— GIVEN RECORDS —
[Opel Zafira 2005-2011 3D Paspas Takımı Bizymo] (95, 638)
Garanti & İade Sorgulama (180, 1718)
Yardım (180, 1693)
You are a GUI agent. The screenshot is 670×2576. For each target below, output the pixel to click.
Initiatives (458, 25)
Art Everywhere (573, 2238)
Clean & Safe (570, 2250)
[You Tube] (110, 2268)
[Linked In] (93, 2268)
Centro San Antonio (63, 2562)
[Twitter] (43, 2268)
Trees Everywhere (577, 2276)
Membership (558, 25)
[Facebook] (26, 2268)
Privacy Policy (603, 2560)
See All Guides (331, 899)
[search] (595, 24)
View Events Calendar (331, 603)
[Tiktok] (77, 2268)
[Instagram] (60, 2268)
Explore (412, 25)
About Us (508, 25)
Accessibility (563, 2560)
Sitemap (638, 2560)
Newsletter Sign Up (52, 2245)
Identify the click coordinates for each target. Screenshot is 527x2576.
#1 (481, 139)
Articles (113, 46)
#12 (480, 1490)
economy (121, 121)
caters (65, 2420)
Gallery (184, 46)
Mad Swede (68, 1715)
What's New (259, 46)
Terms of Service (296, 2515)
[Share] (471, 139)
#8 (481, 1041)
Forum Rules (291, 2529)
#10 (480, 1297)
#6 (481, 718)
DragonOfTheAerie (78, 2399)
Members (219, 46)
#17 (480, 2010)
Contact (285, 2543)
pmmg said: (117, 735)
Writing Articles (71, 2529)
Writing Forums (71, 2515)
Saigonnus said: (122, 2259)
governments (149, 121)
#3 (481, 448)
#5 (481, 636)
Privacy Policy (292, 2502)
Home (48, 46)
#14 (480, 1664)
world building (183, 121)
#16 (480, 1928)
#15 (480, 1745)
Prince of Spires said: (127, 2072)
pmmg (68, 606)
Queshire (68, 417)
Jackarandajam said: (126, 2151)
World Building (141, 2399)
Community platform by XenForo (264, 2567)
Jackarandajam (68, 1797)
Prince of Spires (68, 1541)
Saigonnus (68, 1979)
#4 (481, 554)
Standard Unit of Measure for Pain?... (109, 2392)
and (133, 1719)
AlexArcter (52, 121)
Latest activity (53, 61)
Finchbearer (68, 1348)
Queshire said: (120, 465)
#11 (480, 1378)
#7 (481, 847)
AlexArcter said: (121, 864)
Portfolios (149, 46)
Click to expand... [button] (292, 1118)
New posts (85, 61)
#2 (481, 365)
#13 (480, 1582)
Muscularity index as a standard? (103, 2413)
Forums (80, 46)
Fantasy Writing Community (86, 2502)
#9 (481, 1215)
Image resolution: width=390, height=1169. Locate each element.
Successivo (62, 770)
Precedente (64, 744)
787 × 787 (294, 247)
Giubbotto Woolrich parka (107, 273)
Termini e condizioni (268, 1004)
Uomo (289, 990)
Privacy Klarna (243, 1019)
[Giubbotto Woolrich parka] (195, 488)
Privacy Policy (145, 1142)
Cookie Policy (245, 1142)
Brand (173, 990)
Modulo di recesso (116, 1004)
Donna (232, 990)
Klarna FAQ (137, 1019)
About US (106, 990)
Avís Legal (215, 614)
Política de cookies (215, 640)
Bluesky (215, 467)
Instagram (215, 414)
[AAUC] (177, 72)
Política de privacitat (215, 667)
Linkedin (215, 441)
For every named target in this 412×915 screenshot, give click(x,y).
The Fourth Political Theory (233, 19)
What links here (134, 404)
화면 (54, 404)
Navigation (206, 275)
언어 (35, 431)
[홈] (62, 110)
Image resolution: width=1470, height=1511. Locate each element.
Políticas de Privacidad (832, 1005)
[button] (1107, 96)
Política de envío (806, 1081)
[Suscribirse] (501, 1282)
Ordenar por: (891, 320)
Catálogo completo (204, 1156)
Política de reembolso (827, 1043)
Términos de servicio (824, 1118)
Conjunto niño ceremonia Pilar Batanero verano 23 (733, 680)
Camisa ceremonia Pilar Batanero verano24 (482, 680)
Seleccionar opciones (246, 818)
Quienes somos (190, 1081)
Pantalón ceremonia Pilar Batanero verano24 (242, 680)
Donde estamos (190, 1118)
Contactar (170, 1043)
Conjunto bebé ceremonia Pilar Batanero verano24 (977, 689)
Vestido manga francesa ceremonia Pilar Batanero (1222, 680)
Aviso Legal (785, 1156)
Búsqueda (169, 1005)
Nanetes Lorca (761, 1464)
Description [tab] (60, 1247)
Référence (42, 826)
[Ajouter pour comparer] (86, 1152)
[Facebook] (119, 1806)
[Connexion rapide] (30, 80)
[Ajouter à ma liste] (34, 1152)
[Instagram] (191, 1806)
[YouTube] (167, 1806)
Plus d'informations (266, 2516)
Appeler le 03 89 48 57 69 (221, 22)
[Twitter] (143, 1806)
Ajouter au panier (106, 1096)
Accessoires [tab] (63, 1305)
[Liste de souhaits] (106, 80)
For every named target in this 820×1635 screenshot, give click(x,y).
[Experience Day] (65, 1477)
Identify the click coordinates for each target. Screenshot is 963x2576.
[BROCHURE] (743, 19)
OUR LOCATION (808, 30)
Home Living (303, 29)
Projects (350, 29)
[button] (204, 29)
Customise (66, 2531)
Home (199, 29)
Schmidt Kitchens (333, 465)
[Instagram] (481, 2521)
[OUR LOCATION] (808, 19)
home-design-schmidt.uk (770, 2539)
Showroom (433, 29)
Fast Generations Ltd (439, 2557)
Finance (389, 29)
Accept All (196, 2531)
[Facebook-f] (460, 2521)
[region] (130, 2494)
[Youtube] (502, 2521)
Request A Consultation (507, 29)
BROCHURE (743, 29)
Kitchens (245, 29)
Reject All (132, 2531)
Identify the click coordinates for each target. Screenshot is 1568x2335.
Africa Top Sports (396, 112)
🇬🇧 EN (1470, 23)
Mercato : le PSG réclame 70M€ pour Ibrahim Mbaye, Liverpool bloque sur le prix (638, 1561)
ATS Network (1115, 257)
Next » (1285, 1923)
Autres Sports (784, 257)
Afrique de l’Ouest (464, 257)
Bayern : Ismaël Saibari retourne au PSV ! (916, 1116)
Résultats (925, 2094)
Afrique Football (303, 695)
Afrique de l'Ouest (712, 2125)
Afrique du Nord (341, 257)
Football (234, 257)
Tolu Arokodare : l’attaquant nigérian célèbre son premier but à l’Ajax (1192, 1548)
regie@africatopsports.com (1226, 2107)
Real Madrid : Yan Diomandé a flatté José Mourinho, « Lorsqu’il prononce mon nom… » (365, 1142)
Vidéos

— EXERCISE DESCRIPTION —
From the listing above, return each line with the word "Ouest".

— ANSWER TO THIS PROBLEM —
Afrique de l’Ouest (464, 257)
Afrique de l'Ouest (712, 2125)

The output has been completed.